Just plain offal

Rated 1.0

I see bad films on a regular basis; part and parcel of the calling. Fortunately, only rarely do I have to endure a movie so bad that it causes me physical pain. Unfortunately, I took that bullet with King’s Ransom, a competently filmed, edited and acted “comedy” with an incomprehensibly lousy script. To market this—a series of set-ups barren of punch lines—as a comedy takes false advertising to an almost felonious level.

The premise has some modest promise: Universally loathed CEO Malcolm King (professional sidekick Anthony Anderson taking on his first lead) is the target of overlapping kidnap attempts, finally falling into the hands of a put-upon cracker (Jay Mohr, paying for a new car?).
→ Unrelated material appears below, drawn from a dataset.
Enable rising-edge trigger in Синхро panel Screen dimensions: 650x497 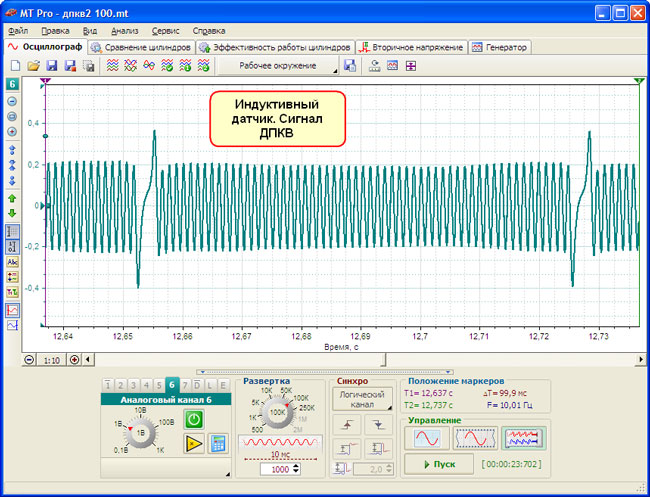347,425
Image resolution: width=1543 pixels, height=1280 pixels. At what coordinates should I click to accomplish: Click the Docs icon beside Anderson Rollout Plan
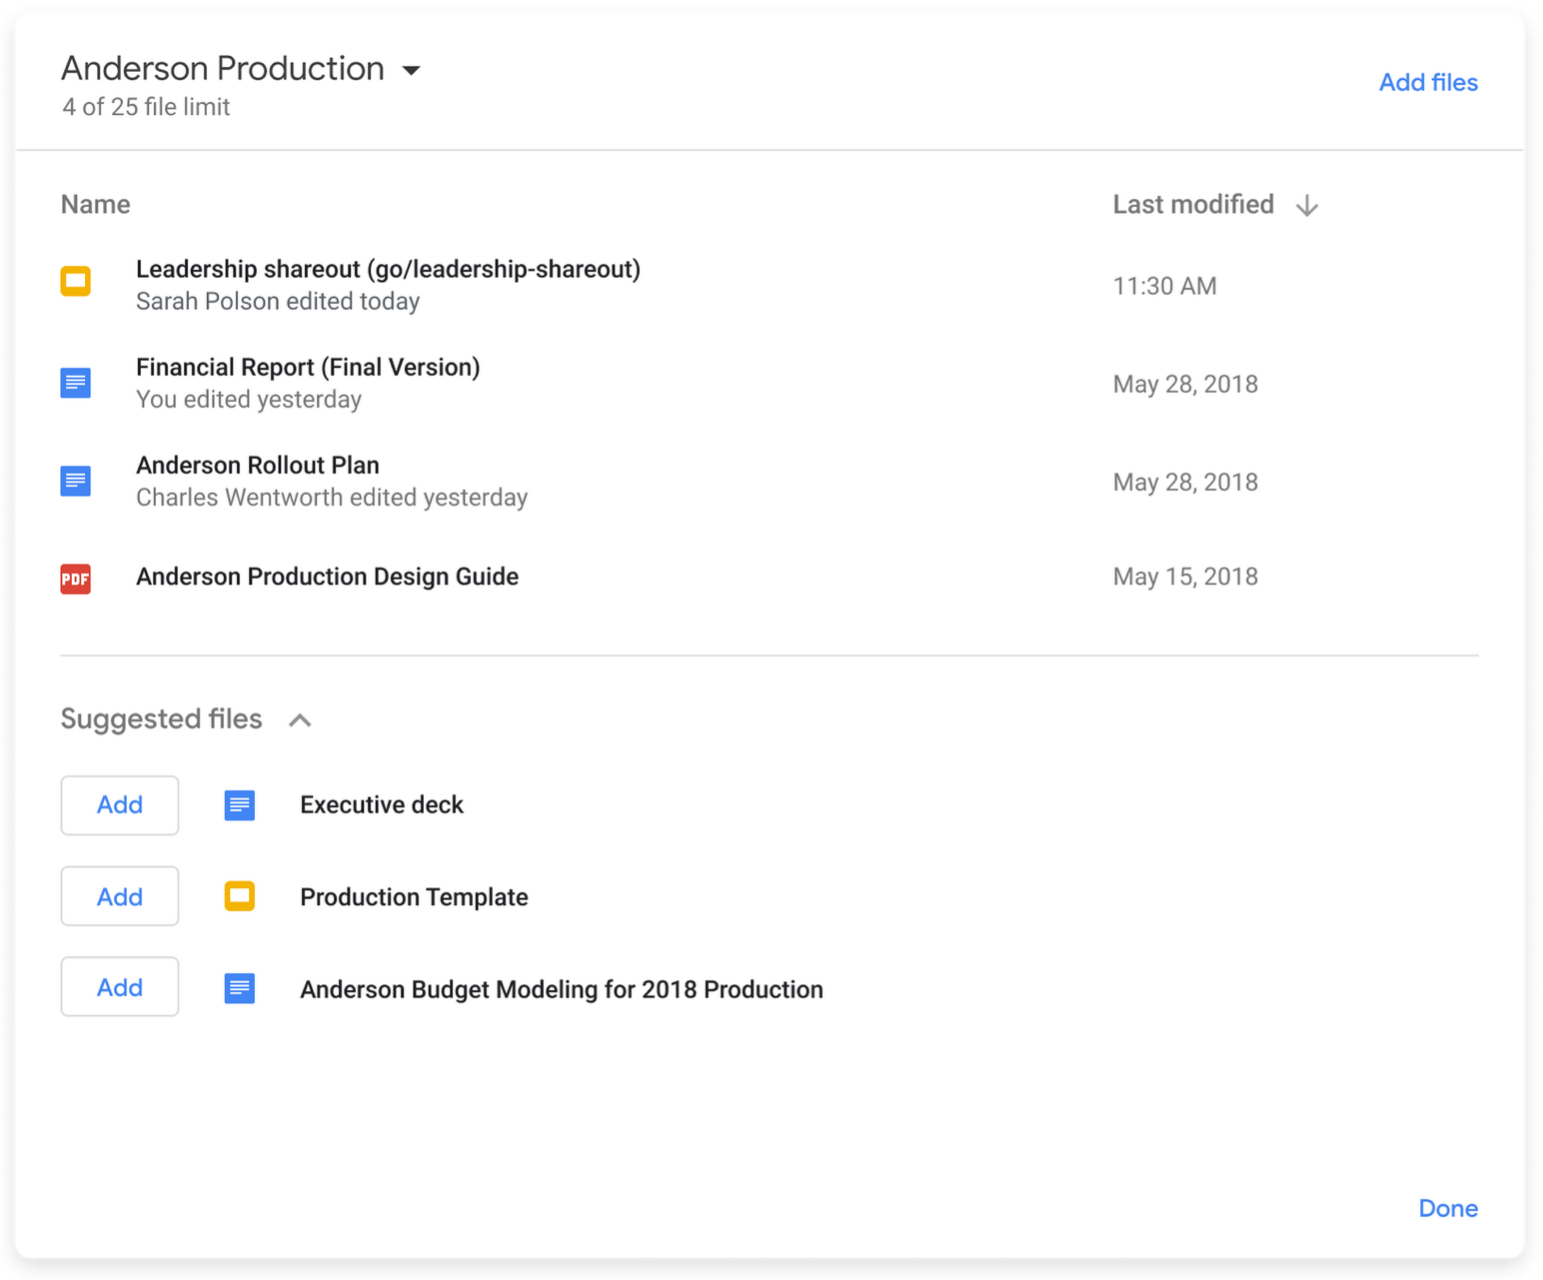[76, 481]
The promise lies in the fact that King thinks that it is part of a kidnap scheme he himself devised in order to withhold part of his assets from his gold-digger soon-to-be ex-wife (who also has similar plans on him).

Any potential for humor is aborted by an undercurrent of angry slapstick, akin to playing the Three Stooges as if they actually intended to damage each other. People this with a cast of grotesque caricatures of stereotypes and a lack of any single character to feel any empathy for, and you have to wonder how anyone ever made it through reading the script, let alone feeling compelled to actually spend $16 million to film it. Who is writer Wayne Conley, and who is he related to/sleeping with? This may be the only comedy I’ve sat through that failed to elicit even a smile.

The five bucks I forked over to see this spew would have been better used buying a four-pack of two-ply toilet tissue, about the amount that would be needed to wipe away this cinematic diarrhea.